65% Support a National Popular Vote for President in New Pew Research Poll

According to a just-released poll from the prestigious Pew Research Center:

"Nearly two-thirds of U.S. adults (65%) say the way the president is elected should be changed so that the winner of the popular vote nationwide wins the presidency."

Concerning Republicans, the new poll reported:

"47% support moving to a popular vote system. GOP support for moving to a popular vote is the highest it’s been in recent years – up from 37% in 2021 and just 27% in the days following the 2016 election."

Moreover, the new poll (dated September 25) also shows:

"A majority of moderate and liberal Republicans (63%) say they would back the country moving to a popular vote for president."

Please send an email telling your state legislators to support the National Popular Vote bill in your state.


The National Popular Vote Interstate Compact will

  • guarantee the presidency to the candidate who gets the most votes in all 50 states and DC,
  • apply the one-person-one-vote principle to presidential elections,
  • give candidates a reason to campaign in all 50 states, because every voter, in every state, will be politically relevant in every presidential election,
  • increase voter turnout, and
  • help ensure the peaceful transfer of power in presidential elections.


The current winner-take-all method of awarding electoral votes is not in the U.S. Constitution and was never mentioned at the 1787 Constitutional Convention or in the Federalist Papers.

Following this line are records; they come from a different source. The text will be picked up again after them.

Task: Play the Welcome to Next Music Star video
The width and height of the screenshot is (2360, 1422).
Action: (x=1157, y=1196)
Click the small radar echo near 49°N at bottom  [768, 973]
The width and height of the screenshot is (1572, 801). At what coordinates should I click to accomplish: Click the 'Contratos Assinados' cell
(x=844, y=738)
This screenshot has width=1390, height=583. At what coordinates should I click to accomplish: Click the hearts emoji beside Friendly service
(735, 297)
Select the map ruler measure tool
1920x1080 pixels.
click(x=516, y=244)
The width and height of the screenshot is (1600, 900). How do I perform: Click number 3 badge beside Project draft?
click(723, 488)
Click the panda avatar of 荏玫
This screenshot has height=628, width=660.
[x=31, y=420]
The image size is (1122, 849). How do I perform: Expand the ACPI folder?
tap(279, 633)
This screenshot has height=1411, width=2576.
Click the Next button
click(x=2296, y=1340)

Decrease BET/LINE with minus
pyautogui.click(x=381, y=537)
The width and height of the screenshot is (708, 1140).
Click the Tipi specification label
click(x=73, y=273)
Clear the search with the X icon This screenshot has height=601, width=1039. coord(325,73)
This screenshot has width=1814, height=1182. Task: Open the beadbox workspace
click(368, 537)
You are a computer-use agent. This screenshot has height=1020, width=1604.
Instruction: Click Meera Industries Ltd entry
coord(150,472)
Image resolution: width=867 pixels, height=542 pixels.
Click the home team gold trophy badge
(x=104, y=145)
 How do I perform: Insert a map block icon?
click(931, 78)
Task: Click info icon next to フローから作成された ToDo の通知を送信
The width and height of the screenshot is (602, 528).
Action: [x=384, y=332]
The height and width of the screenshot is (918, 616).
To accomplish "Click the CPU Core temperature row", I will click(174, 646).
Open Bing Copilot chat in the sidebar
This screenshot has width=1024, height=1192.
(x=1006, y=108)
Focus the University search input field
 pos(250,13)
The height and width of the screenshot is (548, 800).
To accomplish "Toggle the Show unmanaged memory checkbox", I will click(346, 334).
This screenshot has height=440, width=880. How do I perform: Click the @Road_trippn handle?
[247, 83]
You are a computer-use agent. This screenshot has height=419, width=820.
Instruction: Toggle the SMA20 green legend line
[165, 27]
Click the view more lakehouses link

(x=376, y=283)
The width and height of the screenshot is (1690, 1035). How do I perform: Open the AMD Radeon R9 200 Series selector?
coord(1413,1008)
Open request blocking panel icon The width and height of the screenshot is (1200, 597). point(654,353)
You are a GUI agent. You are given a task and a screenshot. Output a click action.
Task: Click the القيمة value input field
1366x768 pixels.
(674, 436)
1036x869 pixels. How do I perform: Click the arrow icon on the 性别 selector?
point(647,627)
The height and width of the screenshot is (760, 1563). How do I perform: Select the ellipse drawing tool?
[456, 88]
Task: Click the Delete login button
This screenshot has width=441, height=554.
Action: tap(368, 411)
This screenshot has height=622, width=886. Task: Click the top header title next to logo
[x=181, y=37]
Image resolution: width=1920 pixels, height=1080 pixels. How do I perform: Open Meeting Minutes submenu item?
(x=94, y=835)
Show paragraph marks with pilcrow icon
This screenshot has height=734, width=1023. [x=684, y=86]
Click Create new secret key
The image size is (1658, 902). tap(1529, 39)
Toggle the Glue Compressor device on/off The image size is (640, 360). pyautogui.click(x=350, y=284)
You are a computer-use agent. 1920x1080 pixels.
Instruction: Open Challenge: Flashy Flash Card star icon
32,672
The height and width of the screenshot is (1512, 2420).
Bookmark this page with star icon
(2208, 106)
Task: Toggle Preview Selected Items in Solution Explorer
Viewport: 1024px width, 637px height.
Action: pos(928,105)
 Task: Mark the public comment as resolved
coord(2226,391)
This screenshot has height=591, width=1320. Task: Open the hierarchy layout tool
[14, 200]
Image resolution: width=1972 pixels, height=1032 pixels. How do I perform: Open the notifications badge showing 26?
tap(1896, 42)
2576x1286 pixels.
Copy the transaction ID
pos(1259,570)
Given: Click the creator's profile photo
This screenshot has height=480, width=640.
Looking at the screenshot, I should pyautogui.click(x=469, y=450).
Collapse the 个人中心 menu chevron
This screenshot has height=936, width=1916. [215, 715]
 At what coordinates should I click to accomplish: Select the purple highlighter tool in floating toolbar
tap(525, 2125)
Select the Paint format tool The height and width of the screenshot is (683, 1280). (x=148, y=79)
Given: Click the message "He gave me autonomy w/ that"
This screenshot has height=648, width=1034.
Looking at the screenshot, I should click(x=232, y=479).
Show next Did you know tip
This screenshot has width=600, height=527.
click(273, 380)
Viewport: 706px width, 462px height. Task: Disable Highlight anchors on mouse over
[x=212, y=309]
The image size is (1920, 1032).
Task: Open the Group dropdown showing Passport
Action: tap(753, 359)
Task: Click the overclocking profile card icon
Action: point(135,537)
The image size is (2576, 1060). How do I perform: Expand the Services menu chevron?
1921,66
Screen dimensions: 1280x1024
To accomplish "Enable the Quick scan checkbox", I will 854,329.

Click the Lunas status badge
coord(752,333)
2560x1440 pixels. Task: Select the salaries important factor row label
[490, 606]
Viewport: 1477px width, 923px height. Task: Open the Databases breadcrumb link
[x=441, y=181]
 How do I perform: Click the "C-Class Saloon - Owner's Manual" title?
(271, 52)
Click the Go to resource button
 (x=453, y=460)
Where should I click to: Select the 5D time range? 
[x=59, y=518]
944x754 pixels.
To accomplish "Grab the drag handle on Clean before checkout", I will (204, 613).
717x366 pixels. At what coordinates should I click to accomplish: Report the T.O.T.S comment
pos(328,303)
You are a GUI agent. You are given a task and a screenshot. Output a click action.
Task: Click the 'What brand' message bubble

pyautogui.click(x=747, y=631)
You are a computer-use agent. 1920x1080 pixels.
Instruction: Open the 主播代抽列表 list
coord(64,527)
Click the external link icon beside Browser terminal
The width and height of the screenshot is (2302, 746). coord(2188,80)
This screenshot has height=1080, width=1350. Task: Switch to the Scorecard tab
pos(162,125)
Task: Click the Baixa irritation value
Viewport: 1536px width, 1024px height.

The Constitution gives the states exclusive control over the choice of method of awarding their electoral votes—thereby giving the states a built-in way to reform the system.  Specifically, Article II, section 1 says, “Each State shall appoint, in such Manner as the Legislature thereof may direct, a Number of Electors….”

A state's winner-take-all law may be changed in the same manner as it was originally enacted, namely by passage of a state law.

The National Popular Vote law will take effect when enacted by states with a majority of the electoral votes (270 of 538). Then, the presidential candidate receiving the most popular votes in all 50 states and DC will get all the electoral votes from all of the enacting states. That is, the candidate receiving the most popular votes nationwide will be guaranteed enough electoral votes to become President.

Under the National Popular Vote law, no voter will have their vote cancelled out at the state-level because their choice differed from majority sentiment in their state. Instead, every voter’s vote will be added directly into the national count for the candidate of their choice. This will ensure that every voter, in every state, will be politically relevant in every presidential election—regardless of where they live.


Sixteen states and the District of Columbia (with 205 electoral votes) have already enacted the National Popular Vote Compact into law. This includes 4 small states (Delaware, Hawaii, Rhode Island, Vermont), 9 medium-sized states (Colorado, Connecticut, Maryland, Massachusetts, Minnesota, New Jersey, New Mexico, Oregon, Washington), 3 big states (California, Illinois, New York), and the District of Columbia.

The National Popular Vote Compact will take effect when passed by states with an additional 65 electoral votes. The Compact has passed one legislative chamber in 8 additional states with another 78 electoral votes (Arkansas, Arizona, Maine, Michigan, North Carolina, Nevada, Oklahoma, Virginia).


The shortcomings of the current system of electing the President stem from existing state laws that award all of a state’s electoral votes to the presidential candidate who receives the most popular votes in the state.

  • Five of our 46 Presidents came into office without winning the most popular votes nationwide.
  • The current state-by-state winner-take-all system regularly enables a few thousand votes in a small number of states to decide the Presidency—thereby fueling post-election controversies and threatening the country’s stability.
  • Every vote is not equal throughout the United States under the current system.
  • The current system could easily result in the U.S. House of Representatives choosing the President on a one-state-one-vote basis.